Hace unos años, en estas mismas páginas, el hit ochentero “Ha salido un nuevo estilo de baile y yo no lo sabía” servía para advertir sobre la urgencia de no quedar fuera de la revolución de la IA. Pero todo baile necesita música, y en la IA esa música es el cómputo. Es éste el que permite que un modelo responda preguntas o resuelva problemas. Sin infraestructura computacional adecuada, la IA simplemente no existe.
Hacia fines del siglo XIX, Chile enfrentó una decisión que no era ni obvia ni urgente: construir una infraestructura eléctrica nacional. Electrificar el país requirió visión de largo plazo, inversión sostenida y coordinación entre el Estado y la sociedad civil. La electricidad era entonces una apuesta al futuro. Lo que siguió fue un proyecto de país sin el cual cualquier esfuerzo de desarrollo habría sido incompleto.
Chile enfrenta hoy una decisión comparable. La infraestructura de cómputo se convertirá en un servicio básico; cada hogar, cada institución y cada proceso productivo dependerá de la IA y, por tanto, de acceso a cómputo. Depender solo de infraestructura instalada en el extranjero constituye una vulnerabilidad estratégica.
Desde el Centro Nacional de Inteligencia Artificial (CENIA), este desafío explica iniciativas como el centro de cómputo para IA en Arica junto a la Universidad de Tarapacá (UTA), o el primer laboratorio público de supercómputo para IA (SCAI-Lab) junto al Laboratorio Nacional de Computación de Alto Rendimiento (NLHPC) y financiado por CORFO. También el fortalecimiento de capacidades de cómputo para investigación en IA con apoyo de ANID, y colaboraciones con líderes globales como AMD, NVIDIA y el Barcelona Supercomputing Center.
Estos esfuerzos responden a una visión estratégica para impulsar pilotos, luego escalables a nivel nacional. Un ejemplo es el centro de cómputo para IA en el norte de Chile junto a UTA, donde existe energía limpia, abundante y de bajo costo. Hoy la energía es el insumo fundamental del cómputo, por lo que ubicar infraestructura donde es más eficiente resulta clave. En lugar de trasladar esa energía es posible ejecutar modelos de IA en estos polos y transmitir sus resultados mediante redes de alta velocidad, como la fibra óptica que ya conecta los observatorios del norte. Energía y cómputo son dos dimensiones de una misma estrategia de desarrollo, donde Chile tiene ventajas estructurales que no debe desaprovechar.
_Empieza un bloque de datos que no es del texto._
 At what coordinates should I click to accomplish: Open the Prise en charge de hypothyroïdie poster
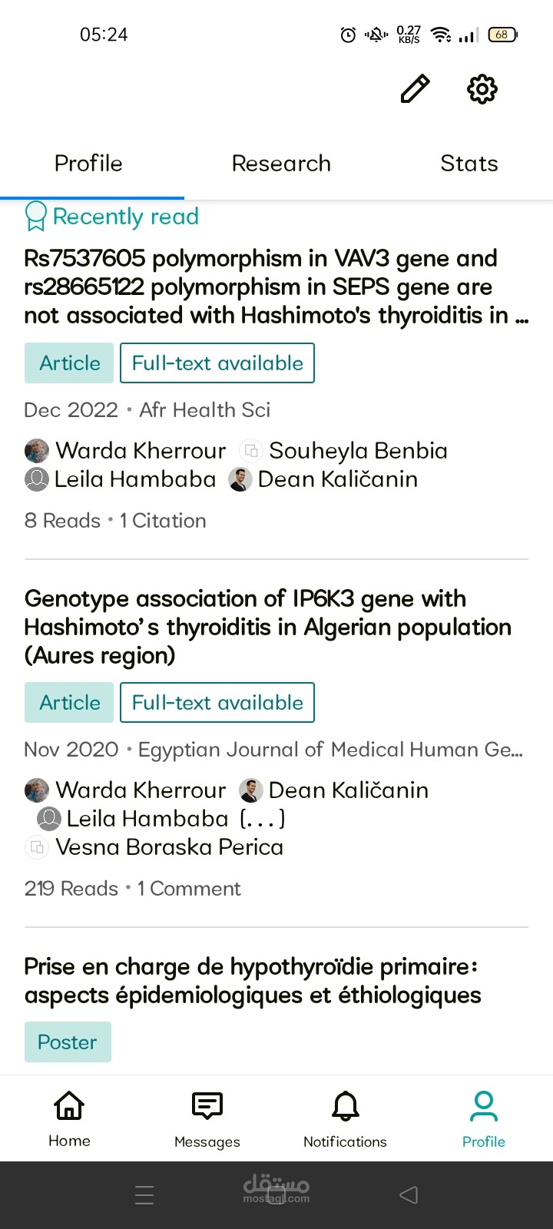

El desafío del cómputo trasciende lo local. El progreso reciente de la IA ha estado determinado por la escala: en datos, cómputo y modelos. Ningún país de la región, por sí solo, puede alcanzar el nivel que exige la IA actual, pero Latinoamérica, como conjunto, sí puede lograrlo. Iniciativas como LatamGPT avanzan en esa dirección: un modelo colaborativo, construido con capacidades regionales y entrenado sobre un corpus que refleja nuestra propia identidad. Escalar hacia un entrenamiento distribuido, utilizando centros de cómputo de la región, podría materializar una aspiración histórica de integración latinoamericana, y dar forma a una manera distinta de hacer IA: abierta, colaborativa y con identidad propia.
Cuando Chile apostó por la electrificación, lo hizo con una mirada de futuro. Hoy cosechamos los beneficios de esa visión. La IA transformará nuestra sociedad y en 20 años, la discusión no será si Chile debió fomentar el desarrollo de infraestructura para IA, sino qué tan bien lo hizo y qué tan temprano comenzó. El baile ya empezó: necesitamos ponerle música.
Por Álvaro Soto, Profesor UC, Director CENIA.